We go on to myth number 3: that you can "abstract away" that essential knowledge and you can solve the problems automatically by delegating the "mapping issues" to "object/relational mapping tools": [["From my perspective I feel it's cheaper/better to encode this knowledge in a set of tools that the majority reuses than to have everybody learn the detailed theory underlying this area.]].
In reality, all that tools can do in generating those schemas is some pretty dumb and predictable transformations. Most of the time the "object designer" is asked anyway for key issues and he has to take decisions. In no case that I've seen so far will a tool be able to take as input a denormalized object schema and be able to produce a quality database schema. Indeed all of the O/R mapping tools (I'd like to be contradicted if possible) have no notion of normalization whatsoever. At the very least, if you consider that "life is too short" for you to become an expert in the very simple science of creating decent database schemas, you should delegate that responsibility to a person who's an expert and not to a tool - the tool will be inherently dumb and won't help you at all. And since you do that, you should consider that person primarily responsible for doing the object design also, since he is better equipped to spot the deficiencies of object designs by virtue of his knowledge in data modeling.
Now we rich the myth number 4: that SQL is insufficiently abstract.: [[However there are times when because your domain model contains inheritance or complex joins that SQL is insufficiently abstract. In those situations a 'decent query language' that enables me to work with objects and collections would be preferable.]]''.
As it turns out the decent object query languages are not so decent after all, as we've seen is the case of EQL. And the more decent you want them to be, the more unnecessarily complex and bulky they are, ending up as a reinvented . In order to hide the complexity of joins you have an extremely simple SQL solution: define a view. In any case the sound solutions to "object query problems" is not to have OR mapping tools reinvent the square wheels, but rather have them support a decent query language over their O/R mapping schema. SQL is one option, a recent innovative product for .NET (http://www.alphora.com) uses TutorialDee for this purpose.
If all these things are merely myths can you solve the issue in TheyWillNotListen? Moreover I think there's a fundamental difference of perspective between those of us who feel that objects/domain models are important (thus relegating databases to the same status as filesystems - this doesn't mean that DBs are trivial.

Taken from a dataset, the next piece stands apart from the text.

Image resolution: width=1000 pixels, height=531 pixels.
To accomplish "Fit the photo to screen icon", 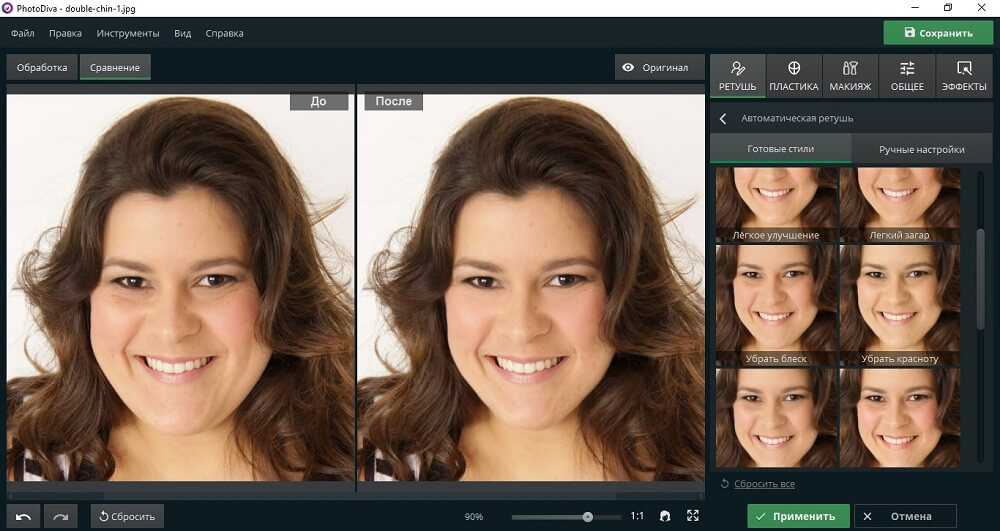I will click(x=693, y=516).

In the same way ReiserFS is a very sophisticated system but I don't want to have to care about it when all I want to do is store some data.) and those who feel that the database is important.
The "issues" in TheyWillNotListen are solved easily by sending developers back to school (maybe a one week training session would suffice). Other than that, perspectives don't matter, the only thing that matters is getting results. EjbQL as it stands now is unlikely to help you in achieving results for all but the most simple things. For the real thing, you'll have to go back to SQL whether you like it or not, with or without domain models and everything.
I don't think anyone is actually defending EJB-QL. However quite a few of us misguided, under-educated OO developers think that better implementations of the same idea are possible. What would be the agenda for this "one week training session" that will resolve the issues in TheyWillNotListen? I ask because it's an increasingly common problem.